Il ne la laisserait donc pas revenir sur tout ce que la meute lui avait offert ! Il ne la laisserait pas devenir le perroquet de sa tante intolérante ! Il ne souhaitait rien de plus que de la voir enfin définitivement heureuse après toutes ces années de souffrances qu'il lui connaissait. Cependant, il y avait à fort à craindre que toutes ses blessures n'aient pas cicatrisé, en témoignaient les tressaillements qu'il lui voyait quand elle était auprès d'autres sorciers, ou les ténèbres qui hantaient encore par moment ses iris. Était-ce cela ? Les blessures de son passé s'étaient-elles réveillées ?

Quoi qu’il se passe dans sa jolie petite tête, il n’y pourrait rien. Il fallait qu'elle parcoure seule ce dernier bout de chemin qui l'amènerait à l'indépendance et à un bonheur sans tache. Il avait fait ce qu'il avait pu en lui offrant un foyer chaleureux et nombres d'oreilles et épaules accueillantes, mais le reste n'était plus entre ses mains.

Il resserra leur étreinte, pressant le corps frêle de sa fille de cœur contre le sien. Il sentait contre sa peau son pouls battre à tout rompre.

Elle se crispa soudainement entre ses bras et il la saisit par les épaules à temps pour voir ses yeux se parer d'obsidienne. Son regard resta un instant sans reconnaissance sur lui, puis s'éclaircit - pas physiquement cependant, car ses yeux restèrent d'un noir opaque- et simultanément, elle sembla revenir à elle.

Il devina qu'elle venait d'avoir une vision. Tous les signes étaient là. Les yeux des voyantes devenaient d'un noir d'encre, sans pupilles, quand une vision les assaillait. Cette dernière devait avoir été brève, certainement juste une image, quasiment insaisissable. Une réminiscence, peut-être ? Quelque chose en rapport avec cette hypersensibilité, qu'il ne lui connaissait plus depuis des années ? Est-ce que ce qu'elle avait vu de son avenir avait réveillé son passé ? Avait-elle 19/01/2019eu une vision de son propre passé ?

Tobias fronça les sourcils et l'interrogea :

— Qu'as-tu vu ?

— Rien qui ne te concerne, répliqua-t-elle, sur la défensive, tout son corps tendu. Cette vision ne concernait que moi, personne d'autre. Alors calme ta bête ou je la caresse à rebrousse-poil, fit la jeune sorcière en riant pour détendre l'atmosphère.
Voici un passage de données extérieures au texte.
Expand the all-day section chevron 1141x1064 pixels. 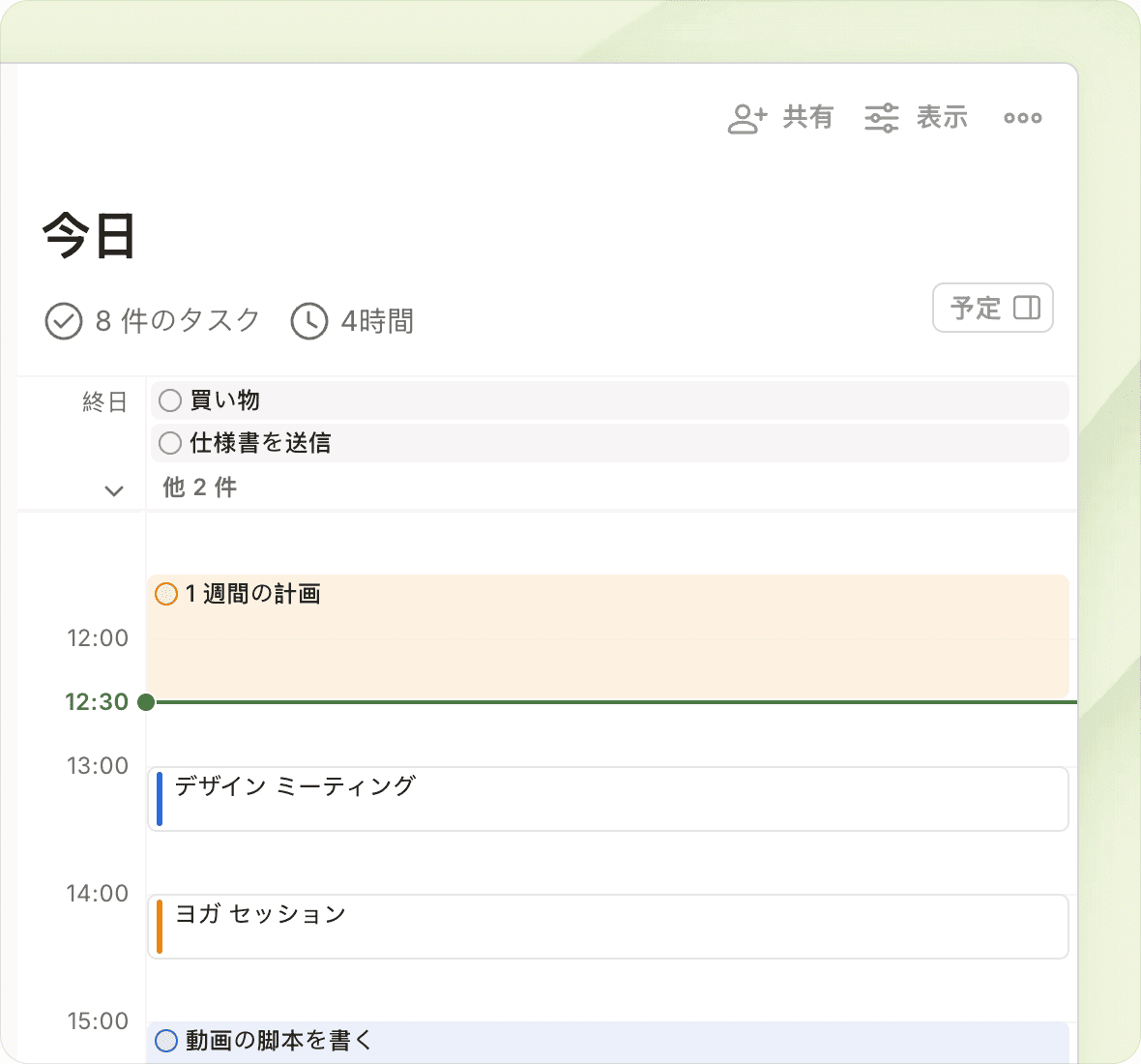click(114, 490)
Il ressentait le profond besoin de la protéger envers et contre tous et cela se traduisait dans la situation présente par une irrépressible envie d'ingérence. Mais comme tous, elle revendiquait un jardin secret et il n'avait pas le droit de le lui refuser. Même si son loup le poussait à insister pour connaitre la vision qui semblait tant la perturber, il le mit en veilleuse et abandonna, parce qu'il savait qu'elle avait raison et qu'il avait décidé de la laisser gagner son indépendance.
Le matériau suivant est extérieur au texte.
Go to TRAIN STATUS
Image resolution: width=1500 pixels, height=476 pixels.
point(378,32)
Il ne pouvait se permettre d'insister plus avant, parce que cette vision ne pouvait que la concerner de la plus intime des façons... Elle le lui avait affirmé. Que ce soit son passé ou son avenir, cela semblait la perturber infiniment.

Il comptait bien sur le fait qu'elle finirait bien par se confier à lui à un moment ou à un autre. Ou même à Isaak, s'il le fallait. Parce qu'Isaak, le frère de Tobias, avait un avantage sur lui, il avait pratiquement le même âge qu'Anastasia, ce dont on ne pouvait pas le taxer lui-même. De plus, ils étaient très proches et ce depuis son arrivée dans la meute. Oui, elle finirait certainement par en parler avec Isaak.
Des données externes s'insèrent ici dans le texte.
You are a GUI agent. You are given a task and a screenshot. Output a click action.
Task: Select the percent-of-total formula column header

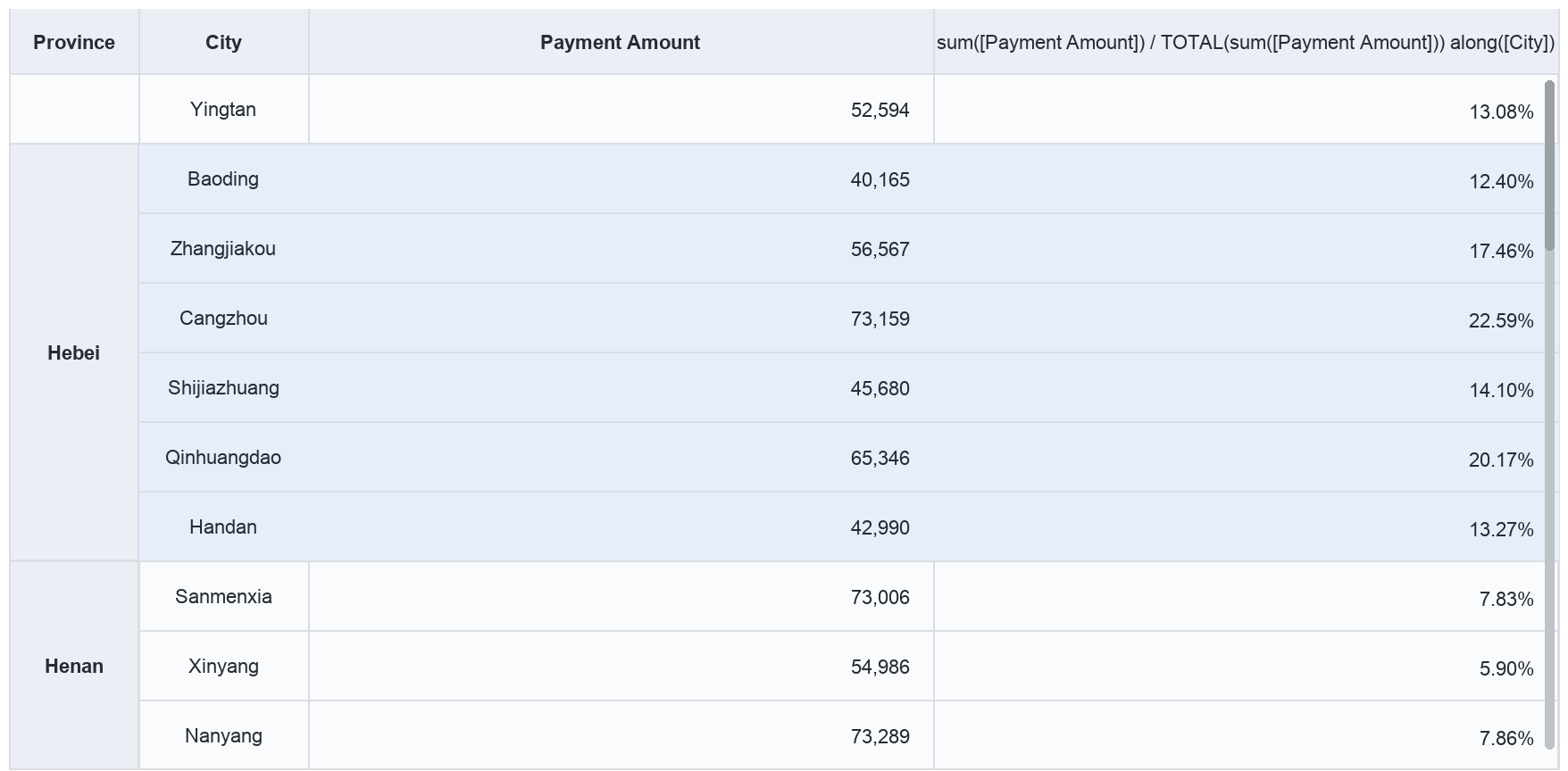pos(1246,42)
Il avait confiance en l'amour qu'elle leur portait et attendrait qu'elle réclame leur aide ou leur soutien quand le moment viendrait - si même il venait. Et si elle n'avait pas besoin d'aide, il en serait parfaitement satisfait. Et si l'acceptation de son avenir ou de son passé, la faisait s'éloigner de la meute, cela lui briserait le cœur, mais il ferait avec, parce qu'il l'aimait. Voir sa famille heureuse suffisait à sa vie.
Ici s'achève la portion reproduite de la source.